Legal analysts had said those challenging the latest travel ban would face an uphill battle. That was particularly because measure was only put into effect after an extensive process in which the United States negotiated with other countries for information, putting those on a banned list that could not or would not meet a baseline standard.

Such a process, legal analysts said, presumably would help the government defeat arguments that president had not made the appropriate findings to justify his order. The list of countries affected also was changed to include two countries that are not Muslim-majority – Venezuela and North Korea – potentially helping the government argue against the measure was not meant to discriminate against Muslims.

Challengers to the ban, though, sought to link the new directive to its predecessors, and they asserted that even the additions were mainly symbolic. The ban only affects certain government officials from Venezuela, and very few people actually travel to the United States from North Korea each year. They noted Trump himself promised a “larger, tougher, and more specific” ban – meaning the new version would have the same legal problems as the prior iterations.

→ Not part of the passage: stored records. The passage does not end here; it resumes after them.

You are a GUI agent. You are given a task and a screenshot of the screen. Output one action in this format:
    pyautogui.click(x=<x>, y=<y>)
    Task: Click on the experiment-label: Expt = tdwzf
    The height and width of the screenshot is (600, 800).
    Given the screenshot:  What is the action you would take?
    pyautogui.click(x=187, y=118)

The directive imposed more complete bans on some countries than others, and the Trump administration has indicated countries could make their way off the list if conditions changed.

For Syria and North Korea, the president’s proclamation blocked immigrants wanting to relocate to the United States and nonimmigrants wishing to visit in some capacity. For Iran, the proclamation blocked both immigrants and nonimmigrants, though it exempted students and those participating in a cultural exchange.

The proclamation blocked people from Chad, Libya and Yemen from coming to the United States as immigrants or on business or tourist visas, and it blocked people from Somalia from coming as immigrants. The proclamation named Venezuela, but it only blocked certain government officials.